Plainly speaking, they want to make the argument that public K-12 schools, tech colleges and universities should be aligning their curriculum and programs of study with the jobs demanded by manufacturers in the defense, medical device and mining industries, with health care as an afterthought. The results of this study will then be reported to lawmakers, perhaps through the Committee on Improving Educational Opportunities in High School that met for the first time last week, and then legislated into policy next year.

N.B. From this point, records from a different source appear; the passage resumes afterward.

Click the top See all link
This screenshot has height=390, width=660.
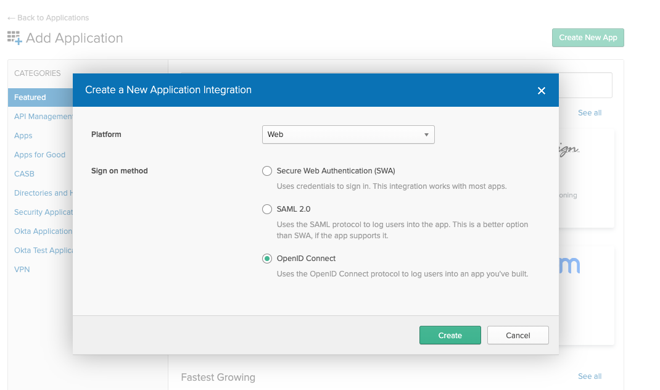point(589,112)
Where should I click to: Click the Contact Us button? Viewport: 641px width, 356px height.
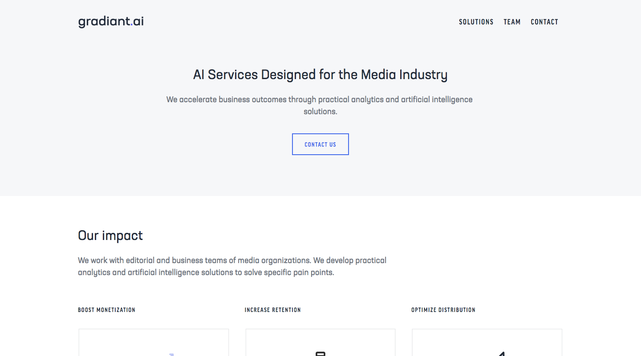(x=321, y=144)
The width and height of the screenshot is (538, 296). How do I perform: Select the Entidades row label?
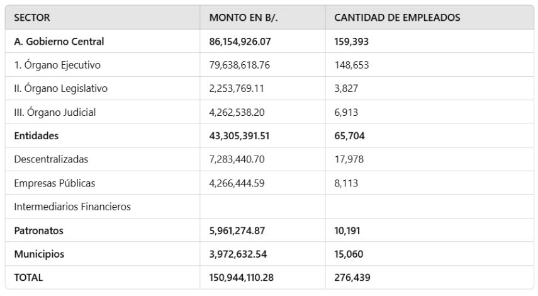point(36,136)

That is also the goal of Tim Sullivan and his workforce development groups. Although on the face of it they seem to be bipartisan policy research groups, these councils and consortia are actually private clubs of the corporate elite and their allies in government agencies where they build consensus about how to best pursue their interests. In this case, the interest is focused on the jackpot that is the $33 billion biennial public K-12 education budget.

Sullivan wasn’t pulling any punches on Thursday during a meeting of the Workforce Investment Council. After a presentation of a map of all federal and state workforce development money available for job training and work-readiness programs, the group’s conclusion was that $406 million a year is not nearly enough to meet the training needs of companies that claim they can’t find qualified workers, and the unemployed workers themselves.

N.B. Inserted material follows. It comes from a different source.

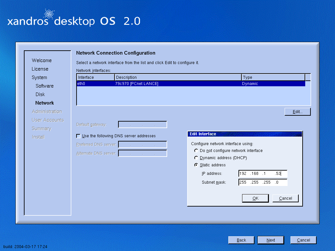Enable Use the following DNS server addresses
Image resolution: width=335 pixels, height=251 pixels.
click(x=78, y=136)
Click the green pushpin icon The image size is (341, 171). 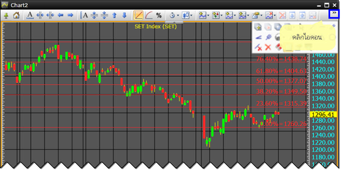(6, 16)
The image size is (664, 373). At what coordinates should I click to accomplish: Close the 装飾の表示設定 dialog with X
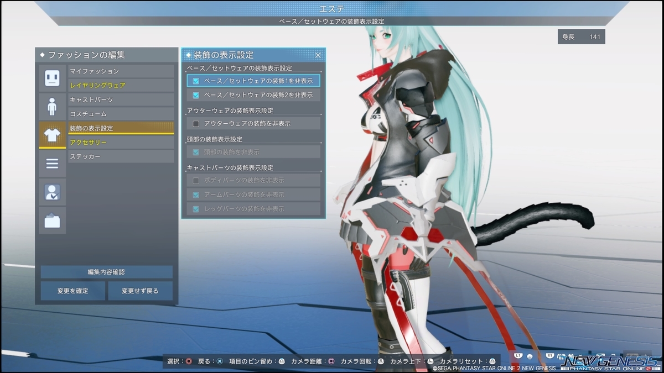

But Tim Sullivan has a plan, and it involves getting access to some of that $33 billion of the public education budget.
Now, Sullivan recently left his position to goldbrick in the private sector again, but don't think for one second that this is anything but a minor hitch to these special interests that have their eyes on the whole education budget.

I wouldn't be surprised if we learn that they are also after the higher education funds as well.  It would explain the faux outrage that the Teapublicans expressed at the money that the University of Wisconsin had squirreled away and why they were so eager to get their hands on it.

Perhaps Walker should consider a slogan change from "Wisconsin - Open for Business" to "Our Kids - Up for Sale."